Ich hab meine Aitel (Döbel) bis jetzt immer geräuchtert schmeckt auch ganz gut bis auf den leichten Eigengeschmack den die Viechers ham.


----------



## Brummel (1. Juni 2003)

*Döbel*

@Allroundangler,

danke für den Tip, werd ich mal probieren. Legst du die Fische vorher ein und sind die wirklich so grätig? Hab hier irgendwo mal gelesen, dass man Weissfische usw in irgendeinen Schnapps einlegen kann der dann die Gräten dermassen weichmacht, dass sie kaum noch zu spüren sind, find den Beitrag aber leider nicht wieder.

Brummel


----------



## Allroundangler (1. Juni 2003)

Hab die Fische immer in Salzlake eingelegt ob er wirklich so viele Gräten hatte hab ich nicht mehr in Erinnerung;+


----------



## Brummel (1. Juni 2003)

danke, werds beim nächstenmal einfach mal testen. Versuch macht kluch (oder so:q )

schönen Sonntagsrest wünscht 

Brummel


----------



## muddyliz (3. Juni 2003)

*Gegen die Gräten*

Entweder du legst sie sauer ein, oder du machst Frikadellen draus. Rezepte unter http://people.freenet.de/ernst-spangenberger/rezepte.htm
Döbel haben aber relativ wenig Eigengeschmack, Brassen sind da allemal besser. Mach mal aus denen eine Räucherfisch-Paste (Rezept unter o.g.
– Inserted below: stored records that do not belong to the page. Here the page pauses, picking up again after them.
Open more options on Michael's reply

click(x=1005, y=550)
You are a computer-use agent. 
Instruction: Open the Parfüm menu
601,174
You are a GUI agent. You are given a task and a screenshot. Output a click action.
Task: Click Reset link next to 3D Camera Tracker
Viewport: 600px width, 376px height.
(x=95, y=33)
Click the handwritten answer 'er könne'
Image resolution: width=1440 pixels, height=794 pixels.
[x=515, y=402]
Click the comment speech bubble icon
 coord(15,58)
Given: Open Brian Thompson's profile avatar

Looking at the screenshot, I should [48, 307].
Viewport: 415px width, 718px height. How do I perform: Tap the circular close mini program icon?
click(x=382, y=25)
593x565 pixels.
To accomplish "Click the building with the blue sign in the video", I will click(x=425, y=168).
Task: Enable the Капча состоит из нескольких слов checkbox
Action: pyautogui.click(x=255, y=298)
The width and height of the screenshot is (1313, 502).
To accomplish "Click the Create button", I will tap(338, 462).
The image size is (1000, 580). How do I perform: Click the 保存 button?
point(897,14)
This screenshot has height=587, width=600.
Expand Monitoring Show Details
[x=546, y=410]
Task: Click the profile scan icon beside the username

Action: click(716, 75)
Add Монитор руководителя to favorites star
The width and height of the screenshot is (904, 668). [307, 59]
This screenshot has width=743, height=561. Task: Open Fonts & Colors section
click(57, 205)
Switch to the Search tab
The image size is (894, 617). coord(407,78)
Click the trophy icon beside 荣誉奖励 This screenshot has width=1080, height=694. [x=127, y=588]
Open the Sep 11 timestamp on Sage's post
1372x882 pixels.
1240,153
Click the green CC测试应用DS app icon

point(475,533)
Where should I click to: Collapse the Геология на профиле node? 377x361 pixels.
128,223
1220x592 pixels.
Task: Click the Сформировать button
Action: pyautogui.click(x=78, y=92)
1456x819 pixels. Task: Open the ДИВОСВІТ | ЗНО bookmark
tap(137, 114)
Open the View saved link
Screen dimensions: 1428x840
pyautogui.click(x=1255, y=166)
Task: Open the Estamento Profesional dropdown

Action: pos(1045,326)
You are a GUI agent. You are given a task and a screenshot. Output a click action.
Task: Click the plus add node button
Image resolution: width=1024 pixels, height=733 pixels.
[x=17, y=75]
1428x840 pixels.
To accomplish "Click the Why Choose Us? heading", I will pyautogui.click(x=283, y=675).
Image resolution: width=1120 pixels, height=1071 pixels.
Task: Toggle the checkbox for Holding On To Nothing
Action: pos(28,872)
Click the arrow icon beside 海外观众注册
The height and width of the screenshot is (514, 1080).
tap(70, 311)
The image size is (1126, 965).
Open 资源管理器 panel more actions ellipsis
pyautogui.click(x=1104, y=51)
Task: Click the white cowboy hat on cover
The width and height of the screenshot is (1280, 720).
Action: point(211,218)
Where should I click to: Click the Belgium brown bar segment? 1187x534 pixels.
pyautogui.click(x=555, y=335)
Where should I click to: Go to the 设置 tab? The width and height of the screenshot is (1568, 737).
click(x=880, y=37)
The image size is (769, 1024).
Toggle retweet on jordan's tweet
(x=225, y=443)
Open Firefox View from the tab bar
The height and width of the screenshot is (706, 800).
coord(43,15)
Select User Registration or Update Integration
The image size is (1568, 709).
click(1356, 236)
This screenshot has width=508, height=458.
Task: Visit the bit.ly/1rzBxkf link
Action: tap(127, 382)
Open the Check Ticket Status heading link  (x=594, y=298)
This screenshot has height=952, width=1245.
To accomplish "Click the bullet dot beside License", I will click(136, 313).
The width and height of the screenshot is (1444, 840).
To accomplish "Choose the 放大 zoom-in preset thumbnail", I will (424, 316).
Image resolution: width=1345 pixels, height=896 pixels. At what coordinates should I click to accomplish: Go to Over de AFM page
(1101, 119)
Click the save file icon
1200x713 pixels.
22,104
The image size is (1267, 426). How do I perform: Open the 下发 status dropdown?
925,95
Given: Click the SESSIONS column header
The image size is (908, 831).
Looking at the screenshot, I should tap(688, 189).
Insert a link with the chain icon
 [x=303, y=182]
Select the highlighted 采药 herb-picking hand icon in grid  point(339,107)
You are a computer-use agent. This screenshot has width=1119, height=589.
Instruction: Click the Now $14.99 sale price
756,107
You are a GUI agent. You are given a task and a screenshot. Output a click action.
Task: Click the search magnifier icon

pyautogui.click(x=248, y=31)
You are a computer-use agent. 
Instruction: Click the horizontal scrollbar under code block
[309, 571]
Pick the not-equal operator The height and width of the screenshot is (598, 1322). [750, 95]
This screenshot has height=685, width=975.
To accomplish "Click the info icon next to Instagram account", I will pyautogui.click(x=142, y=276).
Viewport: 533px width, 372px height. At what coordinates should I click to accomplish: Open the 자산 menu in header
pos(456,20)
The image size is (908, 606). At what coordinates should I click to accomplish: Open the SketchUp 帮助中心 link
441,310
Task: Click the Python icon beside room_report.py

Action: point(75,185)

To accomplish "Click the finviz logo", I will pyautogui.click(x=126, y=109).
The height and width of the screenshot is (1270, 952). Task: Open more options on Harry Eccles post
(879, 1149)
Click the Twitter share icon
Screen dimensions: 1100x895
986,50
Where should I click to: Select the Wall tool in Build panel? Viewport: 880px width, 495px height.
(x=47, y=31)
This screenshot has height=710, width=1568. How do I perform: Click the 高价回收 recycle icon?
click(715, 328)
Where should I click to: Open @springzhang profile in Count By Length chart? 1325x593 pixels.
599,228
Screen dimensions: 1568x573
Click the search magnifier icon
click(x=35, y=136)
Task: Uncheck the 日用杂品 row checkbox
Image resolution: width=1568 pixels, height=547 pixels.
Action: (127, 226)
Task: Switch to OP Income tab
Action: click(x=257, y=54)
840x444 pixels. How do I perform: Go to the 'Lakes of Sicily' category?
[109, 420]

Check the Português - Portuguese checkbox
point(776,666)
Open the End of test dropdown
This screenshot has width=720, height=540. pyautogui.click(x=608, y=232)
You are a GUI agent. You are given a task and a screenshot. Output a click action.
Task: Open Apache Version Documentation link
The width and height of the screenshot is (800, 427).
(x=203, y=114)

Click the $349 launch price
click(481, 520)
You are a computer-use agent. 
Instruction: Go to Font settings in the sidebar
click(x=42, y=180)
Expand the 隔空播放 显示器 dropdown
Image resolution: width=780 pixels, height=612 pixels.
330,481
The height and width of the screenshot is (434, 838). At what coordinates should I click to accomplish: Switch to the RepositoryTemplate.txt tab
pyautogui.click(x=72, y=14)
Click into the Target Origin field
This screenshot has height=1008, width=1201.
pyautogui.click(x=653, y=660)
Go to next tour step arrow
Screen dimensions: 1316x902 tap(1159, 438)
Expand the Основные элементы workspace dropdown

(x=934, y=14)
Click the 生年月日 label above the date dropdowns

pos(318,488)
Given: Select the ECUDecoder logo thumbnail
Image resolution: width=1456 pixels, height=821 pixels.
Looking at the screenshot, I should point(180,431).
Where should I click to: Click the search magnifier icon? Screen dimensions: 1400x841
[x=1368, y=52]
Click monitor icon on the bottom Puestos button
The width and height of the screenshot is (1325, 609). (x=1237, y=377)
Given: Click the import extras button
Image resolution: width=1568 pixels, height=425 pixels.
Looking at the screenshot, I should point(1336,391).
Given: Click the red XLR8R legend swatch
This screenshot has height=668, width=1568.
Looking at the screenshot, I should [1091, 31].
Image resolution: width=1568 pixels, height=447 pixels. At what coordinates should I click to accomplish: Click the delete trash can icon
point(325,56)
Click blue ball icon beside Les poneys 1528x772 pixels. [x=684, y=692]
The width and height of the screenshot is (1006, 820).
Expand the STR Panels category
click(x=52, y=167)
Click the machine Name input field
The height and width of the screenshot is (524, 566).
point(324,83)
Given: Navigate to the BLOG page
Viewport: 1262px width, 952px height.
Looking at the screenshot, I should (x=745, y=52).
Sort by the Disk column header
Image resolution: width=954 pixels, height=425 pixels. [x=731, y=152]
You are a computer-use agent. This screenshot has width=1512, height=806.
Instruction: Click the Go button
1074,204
HP), da hängst du hinterher total satt in den Seilen.
Gruß muddyliz


----------



## Brummel (4. Juni 2003)

na ja, werd mal die Döbel auch beim nächsten Fang wieder da lassen, wo sie herkamen aber das mit der Räucherpaste aus Brassen hört sich gut an, wird am WE gleich probiert.
@muddyliz,


> da hängst du hinterher total satt in den Seilen


:q :m :q ,  genau so stell ich mir das vor, danke für den Link.

Gruß  Brummel


----------